* [WHAT YOU SHOULD DO] Beginning with the line where "Image resolution: width=763" appears, restate each line word for word until the data ends. Pictures do not go in.

------

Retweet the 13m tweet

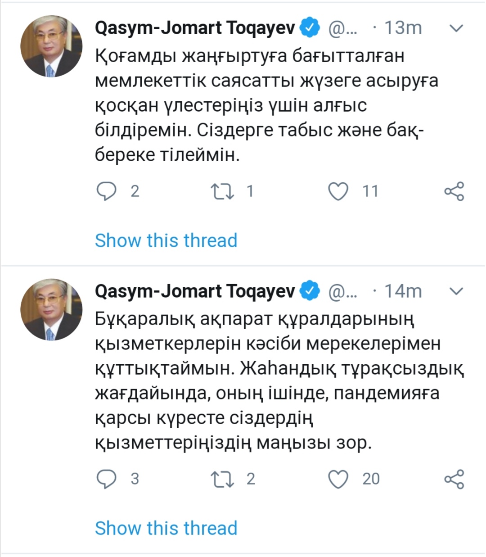tap(222, 191)
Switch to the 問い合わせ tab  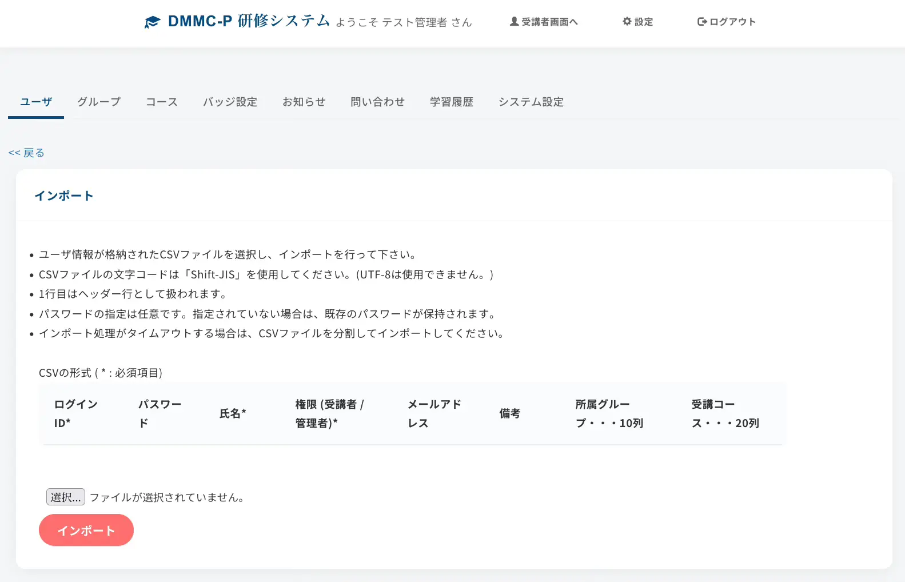[x=377, y=102]
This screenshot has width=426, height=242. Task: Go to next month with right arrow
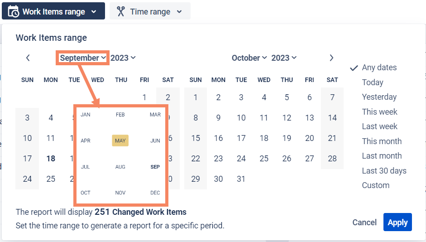pyautogui.click(x=331, y=58)
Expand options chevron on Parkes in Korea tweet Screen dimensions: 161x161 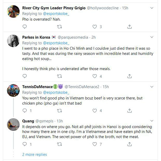tap(152, 37)
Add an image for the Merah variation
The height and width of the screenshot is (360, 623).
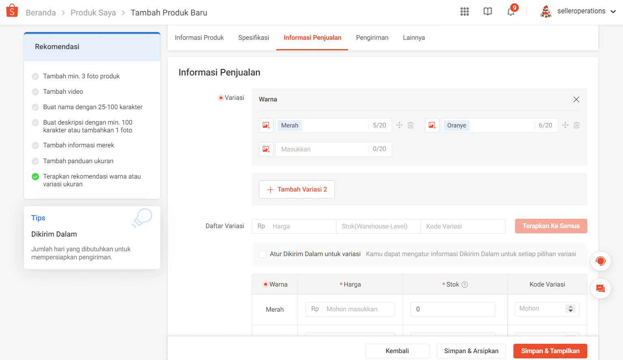coord(266,125)
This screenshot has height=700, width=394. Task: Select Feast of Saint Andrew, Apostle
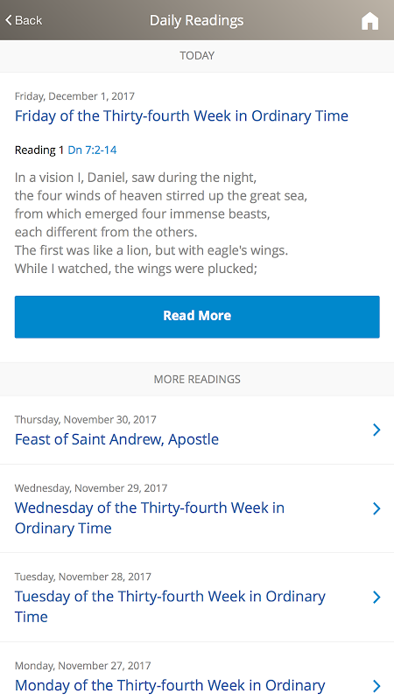pos(116,439)
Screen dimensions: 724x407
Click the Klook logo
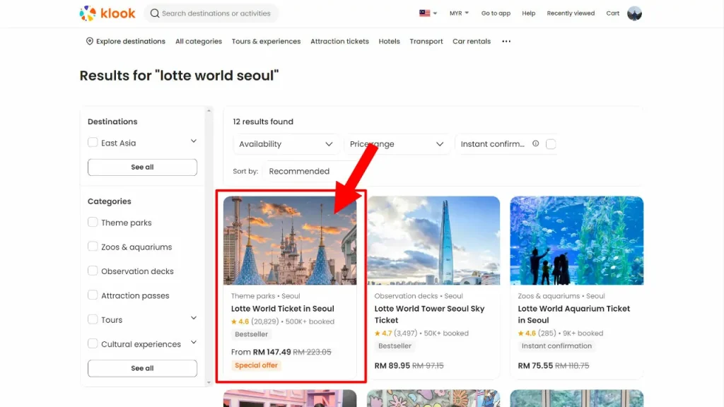click(107, 13)
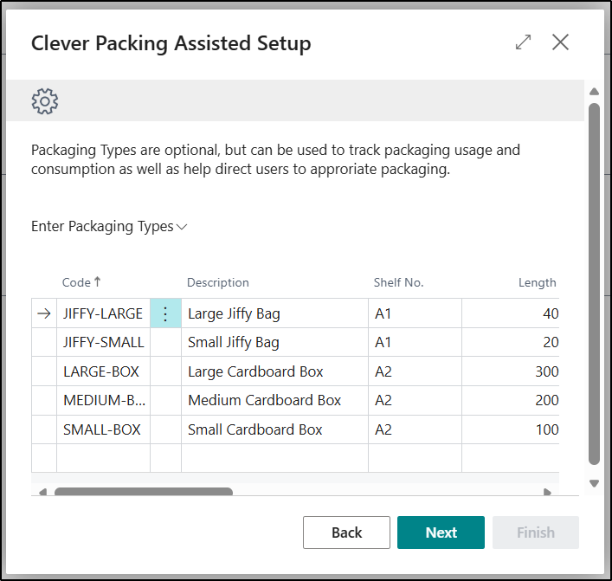Click the horizontal scrollbar right arrow

coord(547,493)
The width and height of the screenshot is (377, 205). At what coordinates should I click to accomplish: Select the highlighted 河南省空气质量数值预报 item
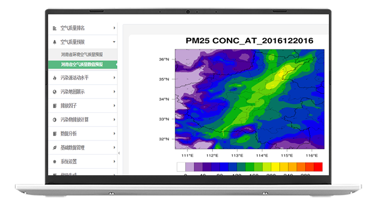click(82, 65)
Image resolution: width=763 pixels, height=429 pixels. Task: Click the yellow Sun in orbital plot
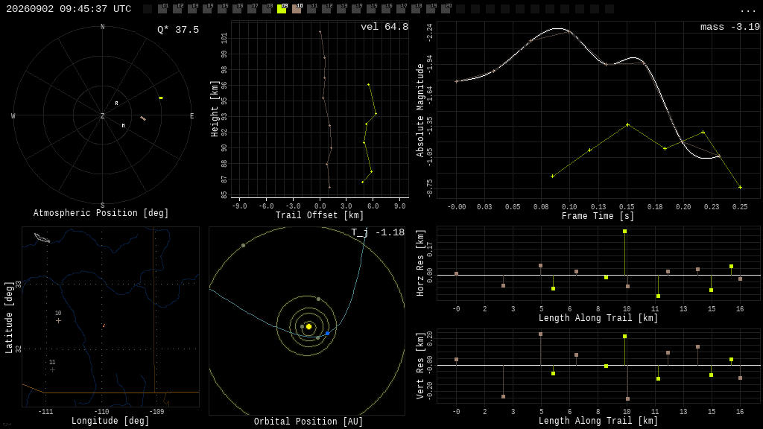click(x=308, y=326)
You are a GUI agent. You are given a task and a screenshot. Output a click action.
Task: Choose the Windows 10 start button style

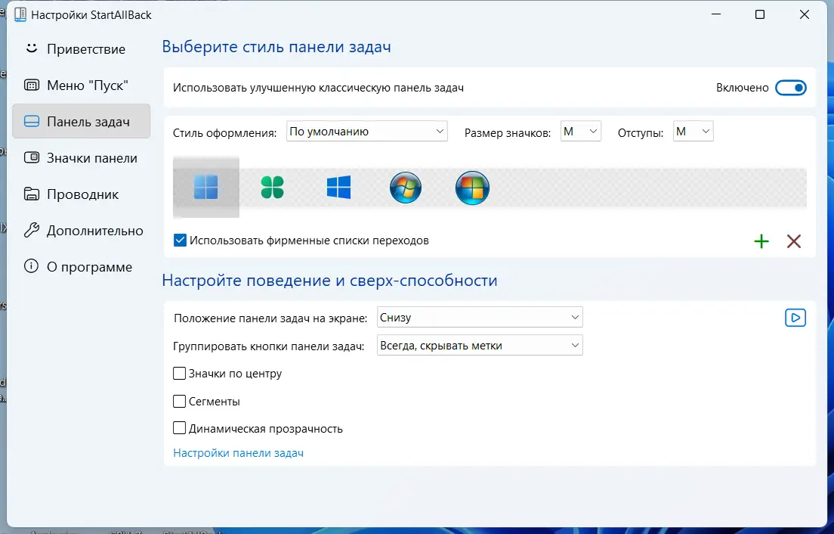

------

* [COMPLETED TASK]
Image resolution: width=763 pixels, height=429 pixels. Task: Click the yellow Sun in orbital plot
click(x=308, y=326)
You are a GUI agent. You are given a task and a screenshot. Output a click action.
Task: Choose the Windows 10 start button style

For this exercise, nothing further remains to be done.